Community Stars thank their supporters
WARREN — Trumbull County hasn’t seen the best of times of lately, but there are those who work selflessly to give residents hope for a better tomorrow.
Ten of those people were recognized Tuesday night because of their dedication to making the community a better place for everyone. The 10 men and women joined the ranks of 150 other Community Stars, and were honored by the Tribune Chronicle and Trumbull 100 during the 16th annual Community Stars dinner.
This was the sixth year with Trumbull 100 as a co-sponsor, and Vice President Wanda Thomas said it is important to draw attention to the significant contribution of time, leadership and resources the honorees display, and they should serve as an inspiration for others.
This year’s winners include several people who have worked to improve Warren’s neighborhoods. D’Andre Bowers of Warren was just 21 when he started the Warren Neighborhood Initiative and systematically led neighborhood cleanups, beatification projects and much more. Described by his nominator Kay Fisher of Trumbull 100 as “articulate, intelligent and confident,” Bowers’ work wasn’t only “ambitious,” but also a “roaring success.”
His inspiration, Bowers said, was a desire to see change in a neighborhood he heard people complain about for years — the 5th Ward on the city’s southside. When met with doubt about what he could accomplish, Bowers said he doesn’t want to hear questions about why he is doing what he does. Rather, he wants to know “What are you doing?”
“There are a lot of small things you can do to help your community,” Bowers said.

> QUESTIONS TO ANSWER:
(1) Sum up the Community Stars article in two sentences.
(2) Using the Community Stars article, answer these questions:
(a) For how many years has Trumbull 100 co-sponsored the event, counting this one?
(b) How old was D'Andre Bowers when he started the Warren Neighborhood Initiative?
(c) Which neighborhood did Bowers want to see change in?
(3) List every word or phrase in quotation marks that Kay Fisher used in the Community Stars article to describe Bowers or his work.
The data that comes next is separate from the article above.

> SOURCE MATERIAL:
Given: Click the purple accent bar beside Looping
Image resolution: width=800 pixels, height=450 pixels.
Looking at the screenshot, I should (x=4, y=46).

> SOLUTIONS TO THE PROBLEMS:
(1) Ten people were honored Tuesday night by the Tribune Chronicle and Trumbull 100 at the 16th annual Community Stars dinner, joining 150 earlier Community Stars. One of them, D'Andre Bowers of Warren, started the Warren Neighborhood Initiative at age 21 because he wanted to see change in the 5th Ward on the city's southside.

(2)
(a) Six years.
(b) He was 21.
(c) The 5th Ward on the city's southside.

(3)
- articulate
- intelligent
- confident
- ambitious
- roaring success